From day one, it was clear that the Vandals needed a home to call their own. A place to ideate, prototype and call customers. A place of whiteboards, 3D printers, soldering irons, gigabit internet (and landlines for the cold-call inclined).
From day one, it was clear that the Vandals needed a home to call their own. A place to ideate, prototype and call customers. A place of whiteboards, 3D printers, soldering irons, gigabit internet (and landlines for the cold-call inclined). In order to be a nexus for the Vandals community - location was also important, the Vandals HQ is 300 metres from Redfern station, the most accessible station in Sydney. Redfern is a place of character, and is the closest suburb to the Sydney CBD subversive enough for meaningful art and creativity to take place.
Intelligently, we are also 50 metres from the perimeter of Investment NSW's "Tech Central" initiative, ensuring that we do not benefit from government tax incentives. We are strategically placed between the nodes of this initiative, ensuring we can waylay deep tech founders as they head from the Haymarket to Eveleigh nodes, and only release them when they generate revenue.
What Tech Central aspires to be, the Vandals HQ is - a big room in an old glass factory, just off historic Eveleigh Street in Redfern, committed to generating more value than entire skyscrapers in the CBD.
At the outset, it was unclear what the Vandals HQ needed to be. It was easy to say what it wasn't - not a coworking space, neither a makerspace, nor a factory. But elements of all of these combined. The guiding analogy we've come to is that it is: "a space that facilitates, empowers and supports experienced people to undertake hackathons regularly, and professionally". The HQ is for the Vandals community, and this means it needs to be a diverse space that serves the diverse needs of a diverse group of people. It needs to work as well for the hardware prototyping specialist that is in 7 days a week, as it does for the senior back-end engineer that comes by once a month to get a project out of trouble (and boy are we glad that they do).
Spaces meeting the needs of their users is the core principle of user-centric design. Of course, alongside this is the adage that if you make something for everyone, you make something for no one. The approach we took was to design the space in sections, each more targeted to a different type of user and activity. All these spaces are proximal and visible, but there is a gradient increase in depth of work, noise of work and mess of work as you go deeper into the depths of the HQ.
As you enter the space, you are greeted by the break/out space - a lounge area with an abundance of whiteboard. This area is for relaxing conversations, larger discussions with up to 15 people at a type, or just a place to be that isn't a desk (or workbench). Proximal to this space is the small, stocked kitchenette, with food and drinks to facilitate thinking and talking.

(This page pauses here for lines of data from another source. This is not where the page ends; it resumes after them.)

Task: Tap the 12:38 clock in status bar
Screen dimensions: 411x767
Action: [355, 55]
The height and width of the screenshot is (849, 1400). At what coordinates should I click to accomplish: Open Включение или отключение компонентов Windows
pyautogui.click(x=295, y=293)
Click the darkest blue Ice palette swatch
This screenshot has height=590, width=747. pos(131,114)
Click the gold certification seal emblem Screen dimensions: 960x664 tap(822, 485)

As you proceed deeper - there is a mixed workspace. Eight desks total, four of which have access to prototyping stations, with electronics and mechanical equipment to enable development, testing and troubleshooting alongside a computer. The further four are setup for software, ultrawide monitors, set up for quick presentation of a large VS Code environment. These also serve as hot-desks for more brief flirtations with vandalism.

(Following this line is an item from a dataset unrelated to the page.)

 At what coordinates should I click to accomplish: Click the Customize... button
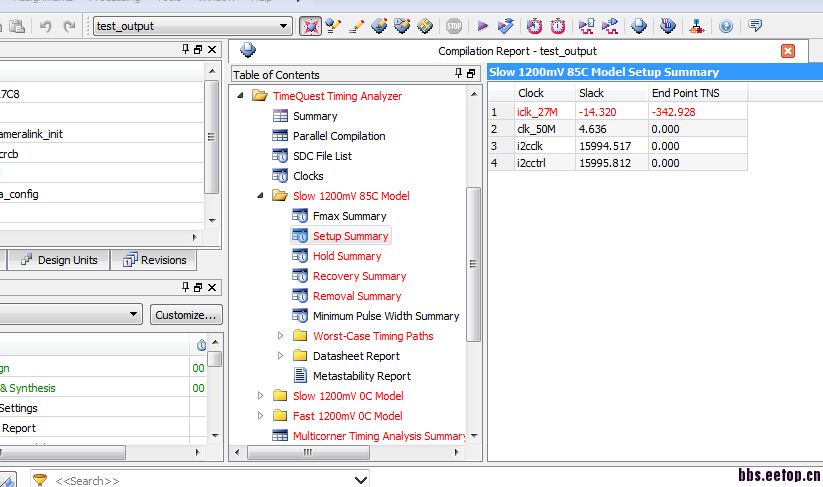click(x=186, y=315)
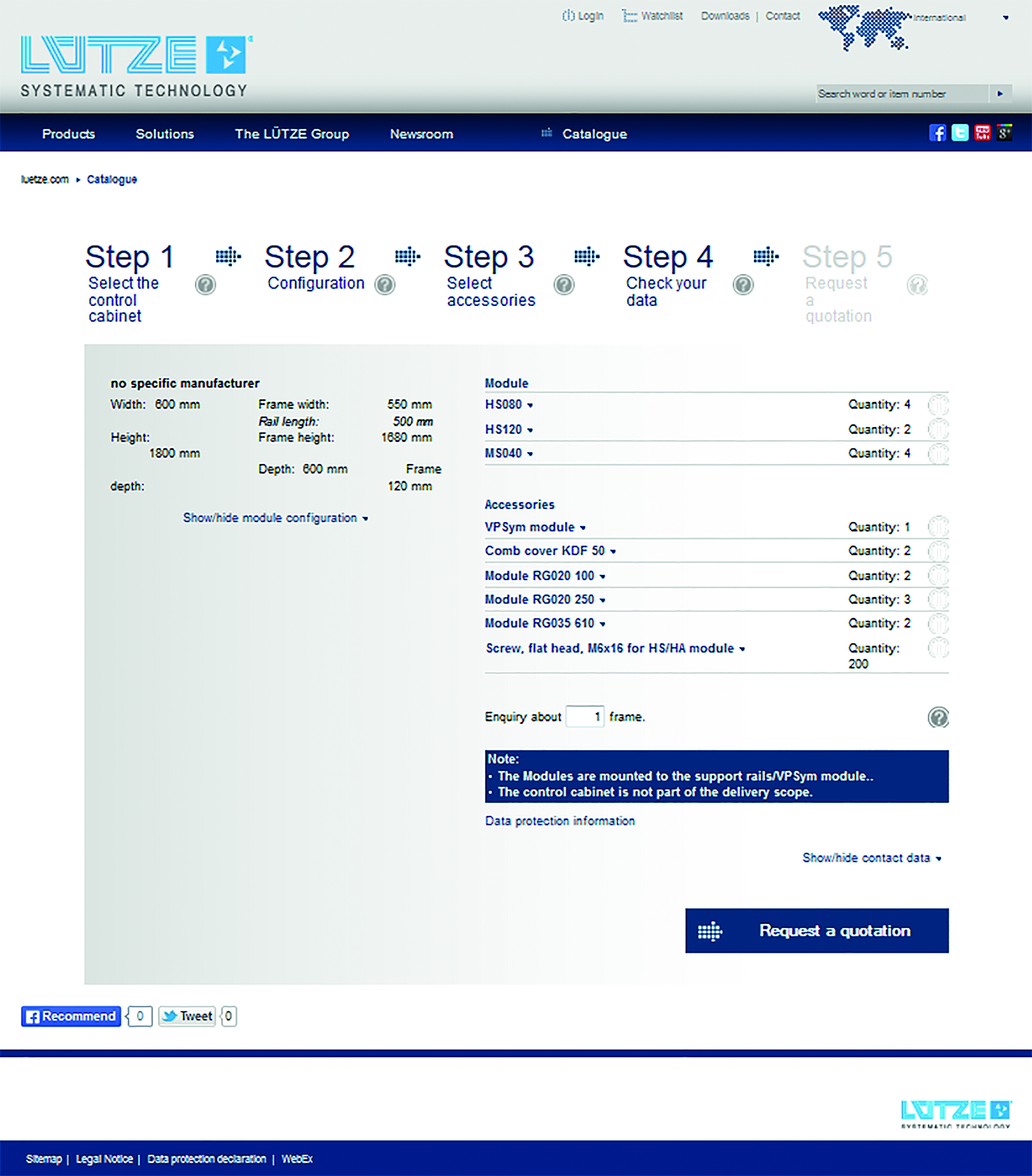Open the Data protection information link

coord(559,821)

Deeper still there is a light prototyping space, workbenches and equipment. This is the home of the 3D printers, Vinyl cutter, laser cutter and a more hardcore electronics station. We call this pretty prototyping. The sound and mess are noticeable, but uplift the momentum to the environment as a whole. The product development equivalent of the light buzz of conversation at your favourite café. This marks the end of the HQ main hall - the back, black wall serving as closed storage for the portfolio of projects in which Vandals is involved.

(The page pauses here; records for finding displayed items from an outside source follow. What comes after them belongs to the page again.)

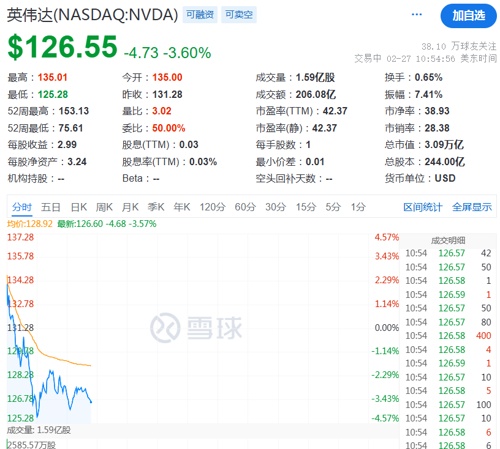This screenshot has width=500, height=449.
Task: Choose the 60分 interval tab
Action: point(245,207)
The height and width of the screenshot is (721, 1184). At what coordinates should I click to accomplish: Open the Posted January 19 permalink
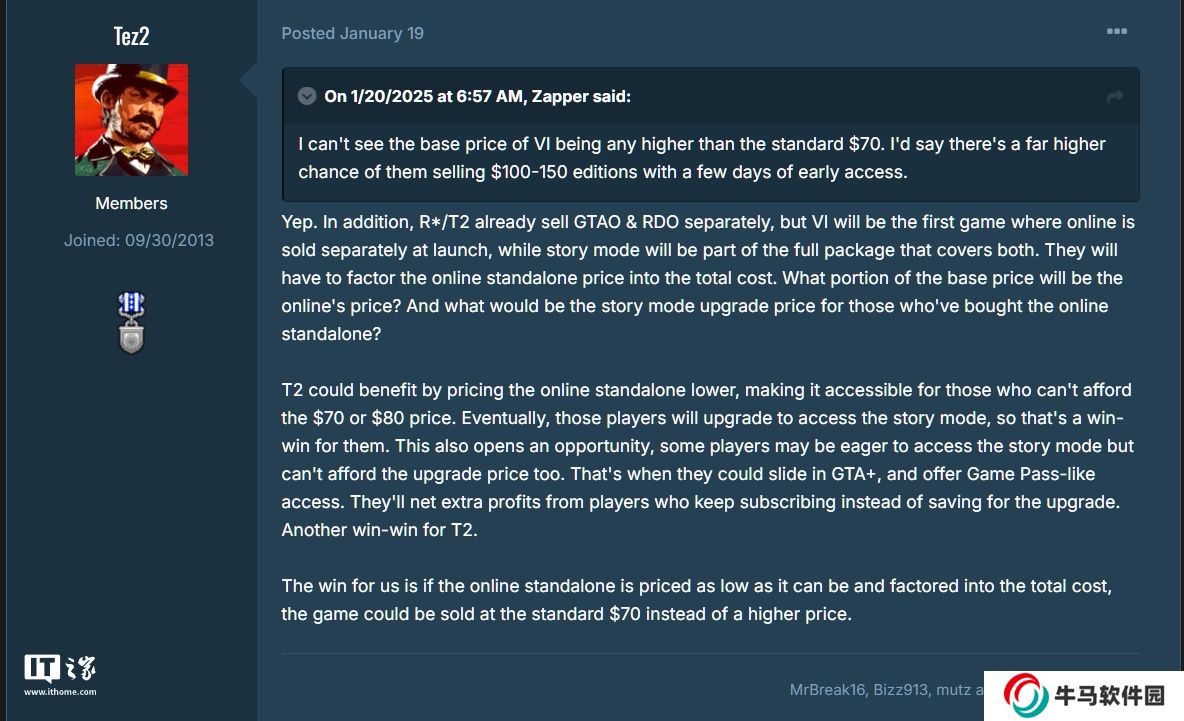[352, 33]
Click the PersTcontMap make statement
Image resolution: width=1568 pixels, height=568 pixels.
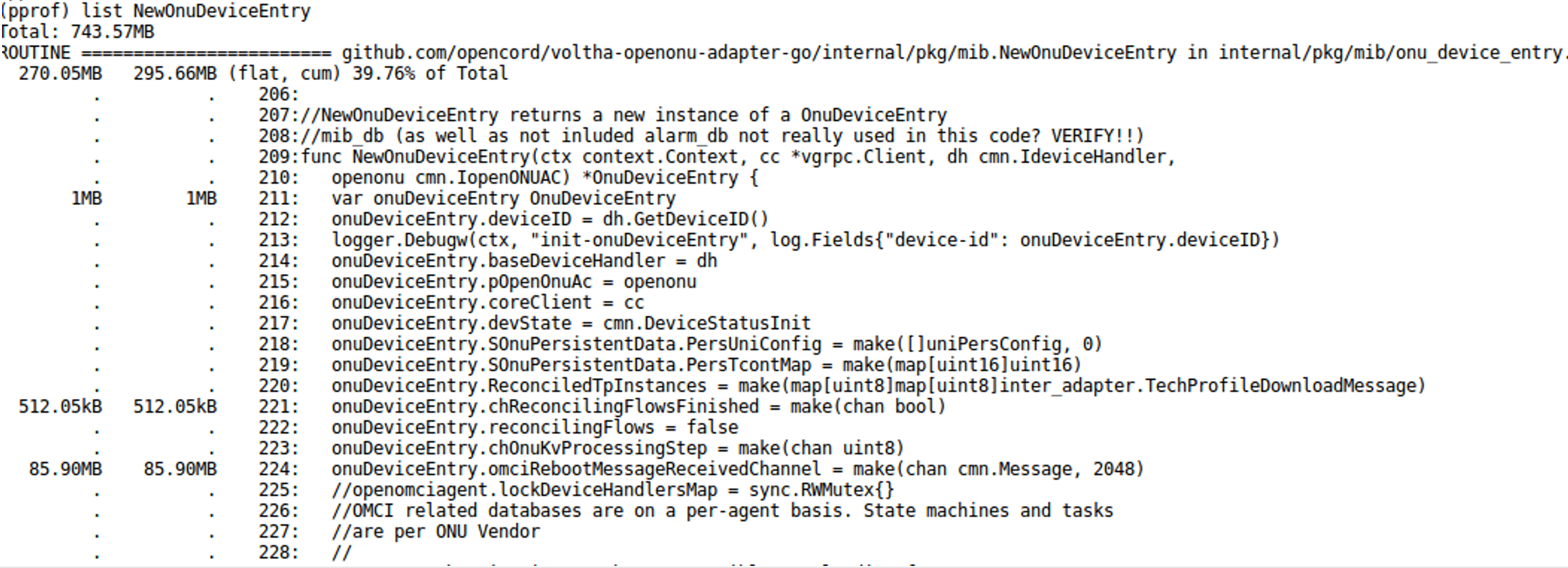pyautogui.click(x=706, y=365)
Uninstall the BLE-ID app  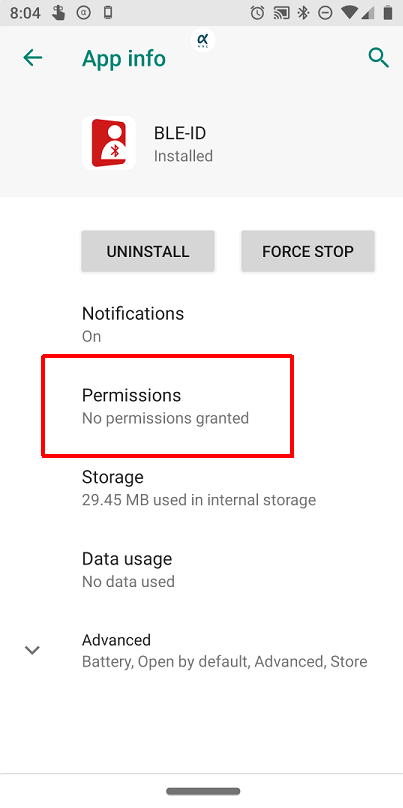148,251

Through a double set of doors you then enter the fabrication and production facility. There is equipment here that is not typically considered within the realms of start-up prototyping and product development. Equipment that is typically operated by suppliers overseas, requiring long lead times and capital investment to achieve output. This is in-house injection moulding, CNC Machining, and small run production. If you are bootstrapping a hardware product, as Vandals does, you need to obliterate the MOQ, decimate Lead Times, and most importantly, retain the design flexibility that crafting your own products allows you. This room is loud and messy, an homage to the original purpose of the factory building in which the HQ resides.
Spaceship-like windows installed by the previous resident, an AI start-up for the mining industry, offer a visibility of activity in this space. But most importantly, this room is soundproofed from the Main Hall.